Modeling Landforms as Self‐Organized, Hierarchical Dynamical Systems

Landforms result from self-organization, by which local nonlinear, dissipative interactions between the fast- and small-scale constituents of a system give rise to emergence of a larger-scale, slower evolving form. Landscapes are ordered in a temporal hierarchy in which a range of levels characterized by discrete, separated time scales are connected by self-organization but do not dynamically interact. The relationship between these two hypotheses and their implications for modeling are explored here using three properties of self-organized systems: emergence of order, in which the number of variables decreases; time-scale separation, in which the time scale characterizing the reaction to perturbations increases; and dynamical asymmetry, in which dynamics of the self-organized form becomes abstracted and slaves the constituent dynamics. These three properties of self-organization form the basis of a new modeling methodology, hierarchical modeling.

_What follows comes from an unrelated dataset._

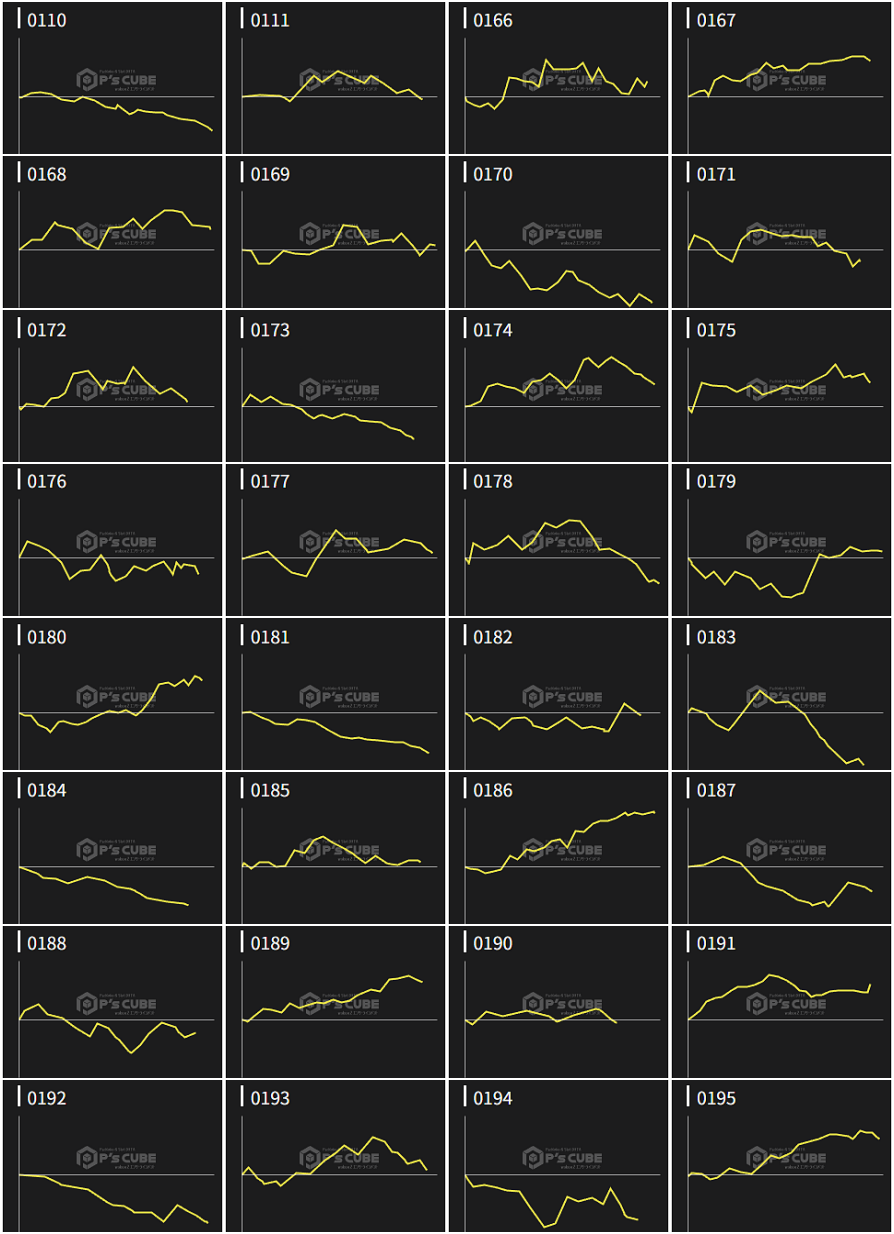Open the chart thumbnail labeled 0110

tap(112, 78)
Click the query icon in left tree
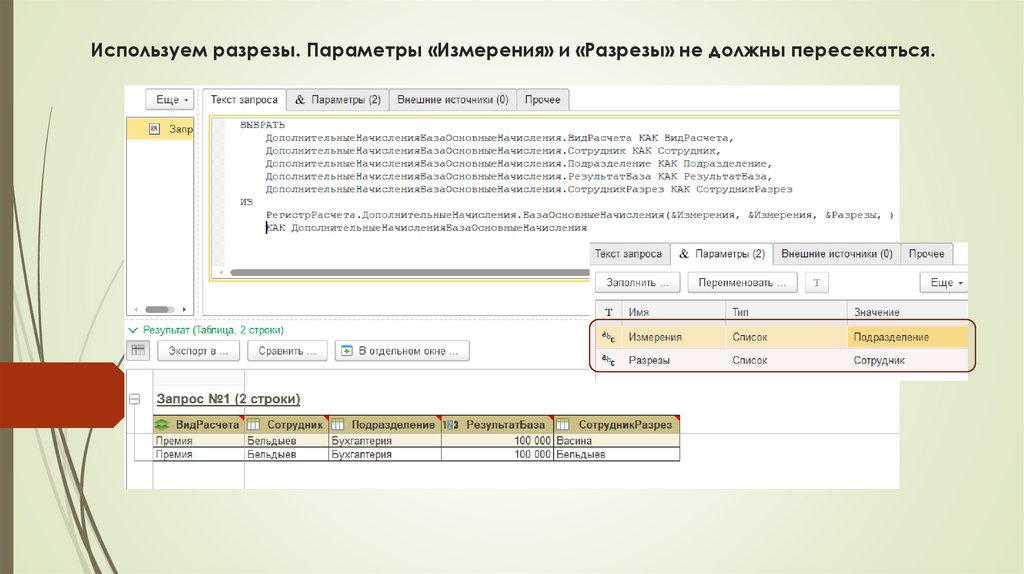1024x574 pixels. [x=154, y=129]
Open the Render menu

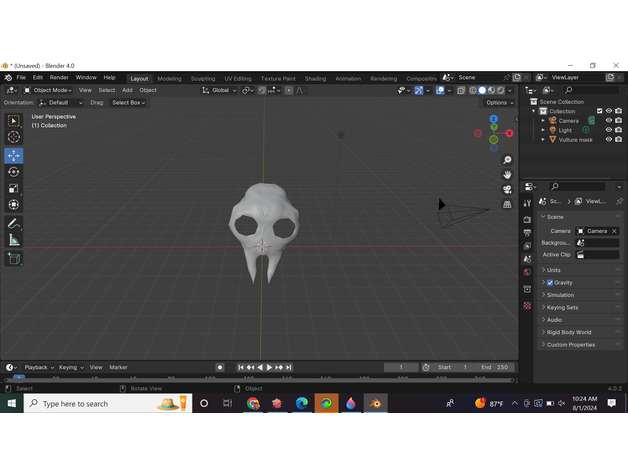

Models are constructed at levels in a hierarchy corresponding to emergent, self-organized forms, patterns or behaviors of the landscape. Hierarchical modeling is compared theoretically to two more traditional, end-member methodologies employed in geomorphology: reductionism, which uses detailed dynamics at the fundamental scale, and universality, which treats the slowly varying dynamics or steady state common amongst diverse systems. Hierarchical modeling incorporates the acquisition of physical insight into model construction across a range of temporal scales, whereas insight is required only at the scale of fundamental constituents for reductionism and at the longest scales for universality. Hierarchical modeling potentially provides improved predictability because the resulting models contain neither too many variables and processes (as in reductionism), which can lead to numerical and conceptual errors, nor too few variables and processes (as in universality), which permits only a partial representation of the dynamics of a landscape. These general arguments are illustrated by consideration of bedforms, hillslopes, rivers, patterned ground and the nearshore.